▸ **Brief**
Lines before the one containing "The image size" are left out; output the rest of the data exactly, through the final line.

▸ **Records shown**
<<<<

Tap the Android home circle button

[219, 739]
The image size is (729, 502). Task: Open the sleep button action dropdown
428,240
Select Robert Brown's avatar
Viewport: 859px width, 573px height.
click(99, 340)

>>>>

▸ **Written response**
The image size is (729, 502). Task: Open the sleep button action dropdown
428,240
Select Robert Brown's avatar
Viewport: 859px width, 573px height.
click(99, 340)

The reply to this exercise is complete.